Triple M Mackay & The Whitsundays (ACMA callsign: 4RGM) is an Australian radio station in Queensland. Owned and operated as part of Southern Cross Austereo's Triple M network, it broadcasts an adult contemporary format to Mackay, Queensland and the Whitsunday Islands. First broadcast on 21 September 1999, it was established by RG Capital – later sold to Macquarie Regional RadioWorks and Southern Cross Media Group – and is based in the Suncorp building on Victoria Street in Mackay, alongside sister station Hit Network.

Programming
 Jay & Dave for Breakfast (Celebrating close to 2500 shows.

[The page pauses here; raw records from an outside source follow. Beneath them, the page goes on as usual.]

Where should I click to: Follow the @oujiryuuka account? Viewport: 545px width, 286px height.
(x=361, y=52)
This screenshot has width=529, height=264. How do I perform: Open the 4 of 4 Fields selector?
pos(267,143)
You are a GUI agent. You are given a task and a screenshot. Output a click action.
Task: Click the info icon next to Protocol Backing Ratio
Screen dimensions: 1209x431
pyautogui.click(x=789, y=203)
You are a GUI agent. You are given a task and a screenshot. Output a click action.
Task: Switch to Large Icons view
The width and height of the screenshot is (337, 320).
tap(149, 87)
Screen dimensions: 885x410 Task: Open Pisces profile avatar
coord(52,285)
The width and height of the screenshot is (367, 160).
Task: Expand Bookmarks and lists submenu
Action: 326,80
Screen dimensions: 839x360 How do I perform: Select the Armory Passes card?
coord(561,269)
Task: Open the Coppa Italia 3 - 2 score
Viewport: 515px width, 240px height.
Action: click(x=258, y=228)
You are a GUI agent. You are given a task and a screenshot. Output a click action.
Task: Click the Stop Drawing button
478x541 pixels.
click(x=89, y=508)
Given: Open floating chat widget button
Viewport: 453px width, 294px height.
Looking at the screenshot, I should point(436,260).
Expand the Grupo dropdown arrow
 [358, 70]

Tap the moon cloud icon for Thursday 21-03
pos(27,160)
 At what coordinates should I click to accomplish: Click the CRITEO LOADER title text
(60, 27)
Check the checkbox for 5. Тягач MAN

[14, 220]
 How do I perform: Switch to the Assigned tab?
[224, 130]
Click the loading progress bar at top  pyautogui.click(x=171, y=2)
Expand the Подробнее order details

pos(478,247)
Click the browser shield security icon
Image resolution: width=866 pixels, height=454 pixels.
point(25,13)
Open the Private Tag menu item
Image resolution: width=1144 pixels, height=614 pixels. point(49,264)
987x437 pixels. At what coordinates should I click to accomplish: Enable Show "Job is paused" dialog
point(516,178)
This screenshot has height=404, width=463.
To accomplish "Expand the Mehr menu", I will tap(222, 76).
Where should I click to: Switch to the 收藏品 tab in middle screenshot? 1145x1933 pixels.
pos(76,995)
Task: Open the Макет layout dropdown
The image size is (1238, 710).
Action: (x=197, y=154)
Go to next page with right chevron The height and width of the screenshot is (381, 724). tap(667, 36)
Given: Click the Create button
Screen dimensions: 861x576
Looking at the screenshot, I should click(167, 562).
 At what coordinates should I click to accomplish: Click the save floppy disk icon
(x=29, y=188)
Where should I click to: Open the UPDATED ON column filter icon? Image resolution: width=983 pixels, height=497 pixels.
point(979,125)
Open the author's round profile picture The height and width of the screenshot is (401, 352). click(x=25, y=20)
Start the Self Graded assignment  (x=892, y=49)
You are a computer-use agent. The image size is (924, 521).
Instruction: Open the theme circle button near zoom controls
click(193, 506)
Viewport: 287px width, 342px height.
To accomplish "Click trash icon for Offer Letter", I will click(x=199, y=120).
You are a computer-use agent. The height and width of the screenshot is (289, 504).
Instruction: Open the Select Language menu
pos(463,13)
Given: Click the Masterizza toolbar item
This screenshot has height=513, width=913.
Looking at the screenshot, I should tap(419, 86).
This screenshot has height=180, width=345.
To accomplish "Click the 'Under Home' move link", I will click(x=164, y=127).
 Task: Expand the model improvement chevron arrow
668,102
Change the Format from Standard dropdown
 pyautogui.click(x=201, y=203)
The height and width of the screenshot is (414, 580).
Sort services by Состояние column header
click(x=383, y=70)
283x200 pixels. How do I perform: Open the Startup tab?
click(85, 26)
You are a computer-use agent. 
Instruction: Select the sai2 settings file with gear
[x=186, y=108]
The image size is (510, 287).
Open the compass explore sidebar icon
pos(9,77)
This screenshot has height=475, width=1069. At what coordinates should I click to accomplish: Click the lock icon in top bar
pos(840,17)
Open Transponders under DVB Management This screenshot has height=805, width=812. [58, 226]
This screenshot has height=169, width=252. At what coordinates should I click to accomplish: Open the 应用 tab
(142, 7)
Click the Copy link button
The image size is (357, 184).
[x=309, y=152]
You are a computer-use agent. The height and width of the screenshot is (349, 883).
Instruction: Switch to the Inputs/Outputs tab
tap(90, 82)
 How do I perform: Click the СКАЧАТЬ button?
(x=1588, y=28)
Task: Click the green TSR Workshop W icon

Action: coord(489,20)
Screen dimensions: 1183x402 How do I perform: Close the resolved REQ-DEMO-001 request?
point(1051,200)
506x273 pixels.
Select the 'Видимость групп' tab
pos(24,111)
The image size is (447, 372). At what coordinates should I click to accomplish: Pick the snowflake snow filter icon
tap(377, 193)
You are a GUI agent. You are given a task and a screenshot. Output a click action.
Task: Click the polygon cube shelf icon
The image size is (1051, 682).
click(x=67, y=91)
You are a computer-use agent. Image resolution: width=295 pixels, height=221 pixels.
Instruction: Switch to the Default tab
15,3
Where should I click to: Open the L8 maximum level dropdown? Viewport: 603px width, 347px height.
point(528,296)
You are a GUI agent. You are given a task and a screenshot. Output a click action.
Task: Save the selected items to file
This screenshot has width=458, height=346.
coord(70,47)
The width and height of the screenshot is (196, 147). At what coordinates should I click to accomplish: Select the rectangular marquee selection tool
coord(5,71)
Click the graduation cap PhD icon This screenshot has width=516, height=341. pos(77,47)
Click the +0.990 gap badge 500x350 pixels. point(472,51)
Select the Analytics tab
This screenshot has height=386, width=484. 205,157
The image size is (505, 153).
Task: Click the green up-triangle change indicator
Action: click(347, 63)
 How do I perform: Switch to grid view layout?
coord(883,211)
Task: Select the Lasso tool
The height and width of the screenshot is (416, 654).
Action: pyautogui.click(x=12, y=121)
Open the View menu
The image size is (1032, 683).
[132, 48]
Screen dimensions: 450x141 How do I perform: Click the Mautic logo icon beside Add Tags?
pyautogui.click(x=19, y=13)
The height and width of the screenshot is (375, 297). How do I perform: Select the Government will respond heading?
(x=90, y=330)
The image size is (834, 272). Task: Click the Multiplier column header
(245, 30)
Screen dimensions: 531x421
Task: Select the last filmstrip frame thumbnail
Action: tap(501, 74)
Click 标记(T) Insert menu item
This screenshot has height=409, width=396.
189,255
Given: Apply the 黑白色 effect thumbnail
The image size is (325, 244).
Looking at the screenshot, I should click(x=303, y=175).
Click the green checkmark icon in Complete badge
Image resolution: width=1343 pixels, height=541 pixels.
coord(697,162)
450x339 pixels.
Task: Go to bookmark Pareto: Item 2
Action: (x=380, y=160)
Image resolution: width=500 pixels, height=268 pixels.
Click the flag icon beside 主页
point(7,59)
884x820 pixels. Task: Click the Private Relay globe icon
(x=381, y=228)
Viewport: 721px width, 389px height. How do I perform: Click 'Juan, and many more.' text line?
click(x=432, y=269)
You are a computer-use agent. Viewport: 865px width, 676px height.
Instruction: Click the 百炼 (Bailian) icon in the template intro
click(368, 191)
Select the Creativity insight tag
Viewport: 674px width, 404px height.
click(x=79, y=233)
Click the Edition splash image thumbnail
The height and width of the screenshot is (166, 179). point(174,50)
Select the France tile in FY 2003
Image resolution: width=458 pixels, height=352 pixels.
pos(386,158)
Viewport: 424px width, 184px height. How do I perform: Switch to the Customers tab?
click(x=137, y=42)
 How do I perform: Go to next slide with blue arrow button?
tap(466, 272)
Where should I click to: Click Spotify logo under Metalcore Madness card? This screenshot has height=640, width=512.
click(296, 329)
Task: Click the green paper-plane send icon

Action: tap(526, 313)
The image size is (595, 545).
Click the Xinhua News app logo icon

The longest running show in the region for 12 years). Jay Shipston formerly did breakfast with Angela Julian. Jay is now the longest hosting breakfast announcer (consecutive years) on Sea FM/Triple M Mackay.
 Mornings with Guy
 Alysha
 Marty Sheergold Show
 Nights with Dave Gleeson
 The Night Shift with Luke Bona (from Triple M Sydney)

References
 Various editions of Daily Mercury Newspaper (Mackay)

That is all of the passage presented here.